Sunday, November 13, 2005

rambling: my specialty

i just got an image in my head of what my life is like right now: me, tripping along a sea of shifting mini tectonic plates...i wish you could see what i see right now because it would probably make you laugh. But there's nary a stable step; i always have to watch where i'm going, because if i don't, i won't be standing for long. and it gets the best of me sometimes; a lot of times it doesn't; and sometimes i don't much care that things are moving out from under my feet at all and i just let myself fall down, letting the shifting ground carry me where it will.

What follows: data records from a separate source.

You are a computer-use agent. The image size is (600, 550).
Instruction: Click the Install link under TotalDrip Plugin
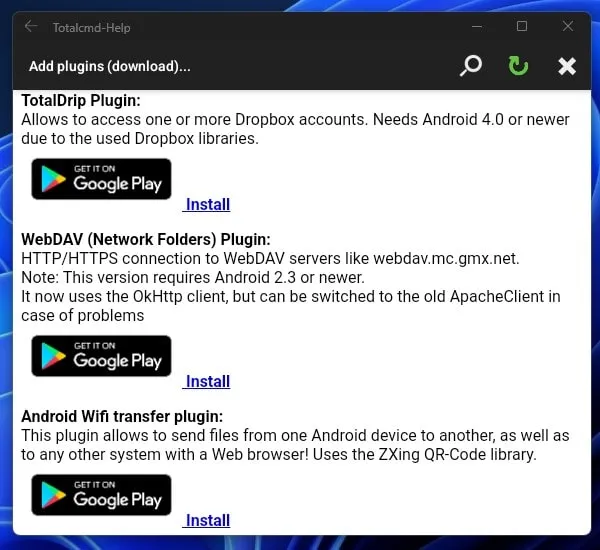coord(207,204)
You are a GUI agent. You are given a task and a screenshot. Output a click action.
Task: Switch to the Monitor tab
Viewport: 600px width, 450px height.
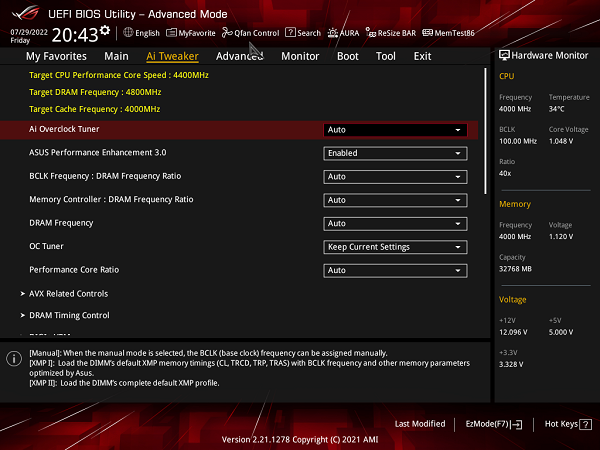coord(300,57)
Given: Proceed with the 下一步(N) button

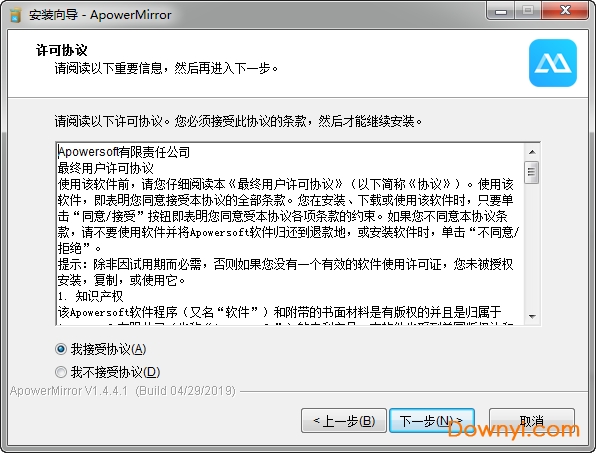Looking at the screenshot, I should click(432, 421).
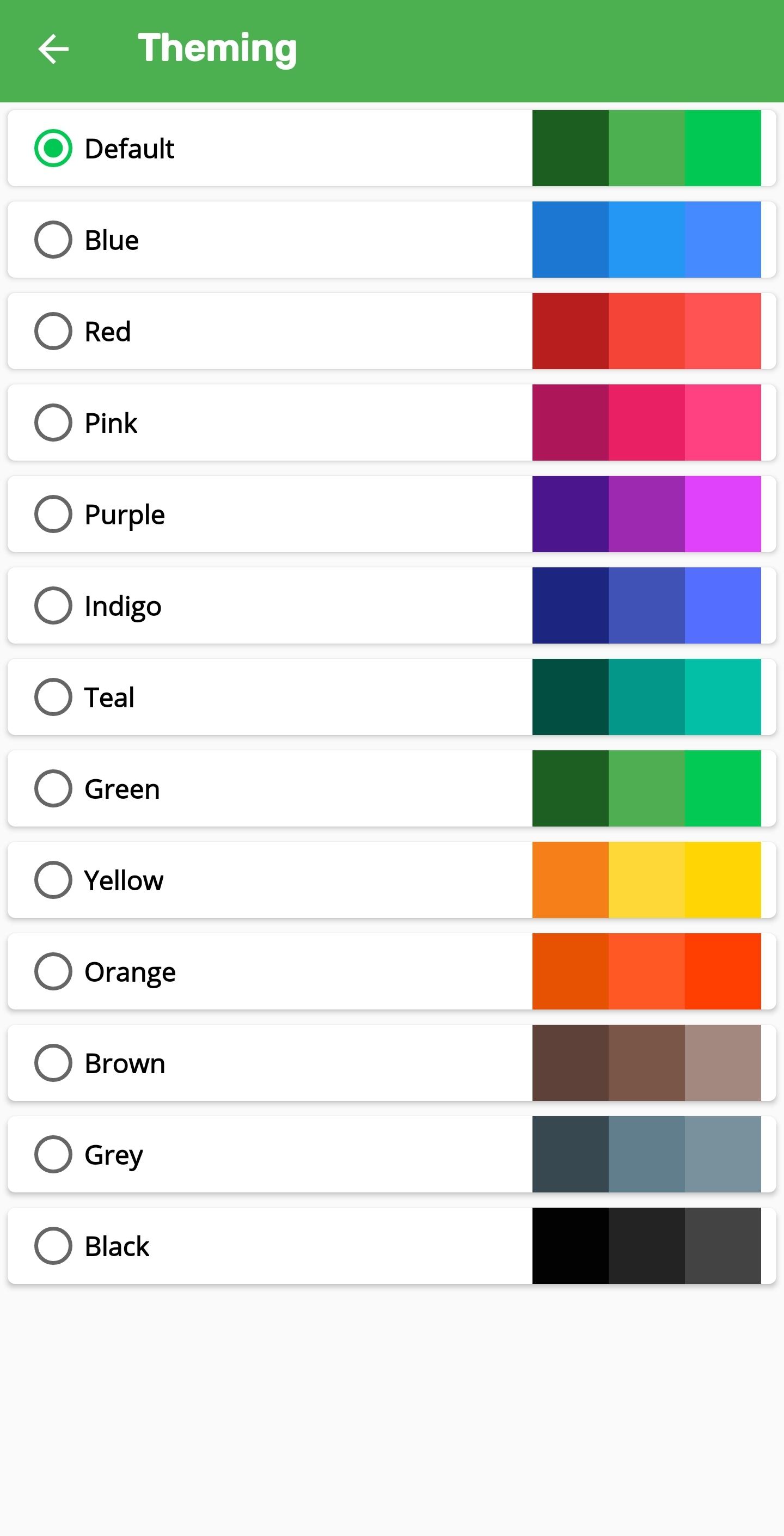This screenshot has width=784, height=1536.
Task: Click the Theming header title
Action: [x=217, y=49]
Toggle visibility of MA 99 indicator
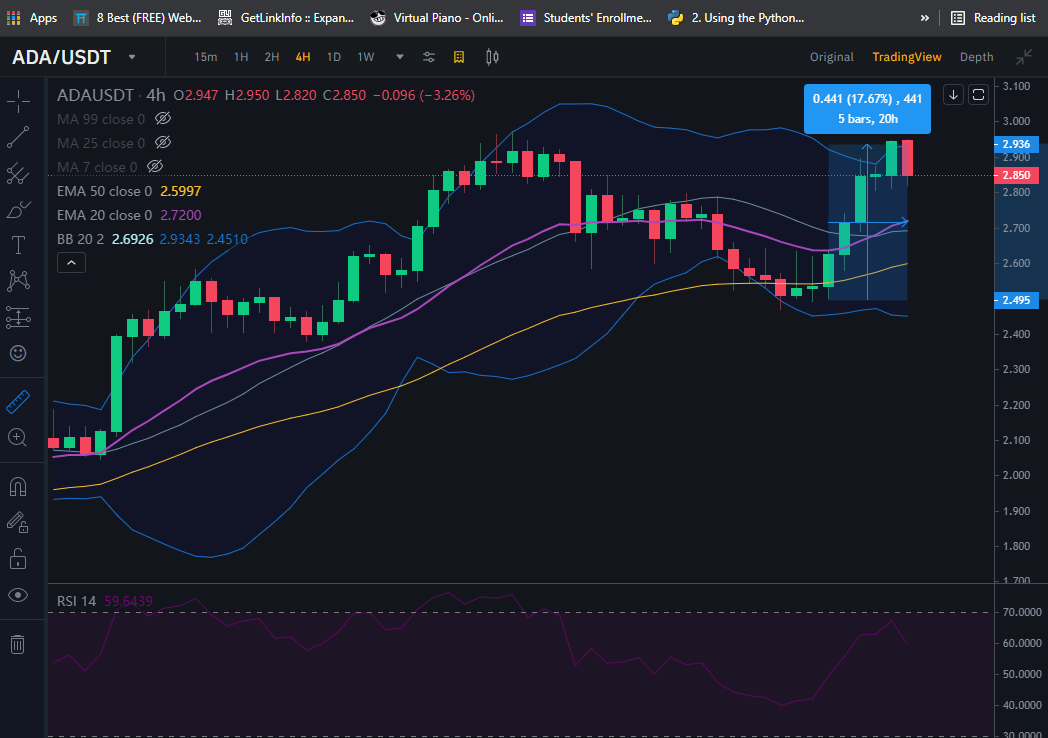Viewport: 1048px width, 738px height. tap(163, 118)
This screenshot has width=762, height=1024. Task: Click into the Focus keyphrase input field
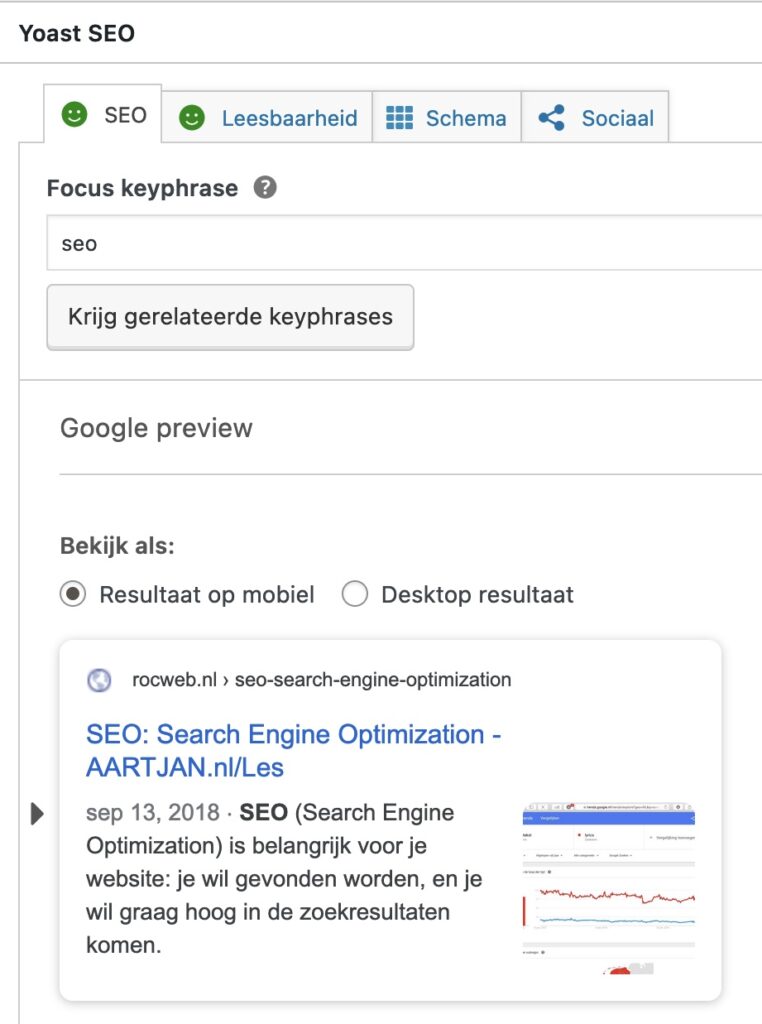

My life works like this. I think it always will, but it is just much more pronounced at this period of my life [well, i'm sure that it's more pronounced for just about every senior on the brink of graduating from life as he or she knows it... i always forget my experience is not so very exclusive to me :)]. I learn new things every day, I change my mind all the time, unexpected things bodyslam me and knock the wind out, unexpected things plop themselves into my lap and laugh at how amazed i am by their beauty. Everything shifts, everything always changes. Thank goodness our Father is nothing if not constant, because i might go crazy if He weren't.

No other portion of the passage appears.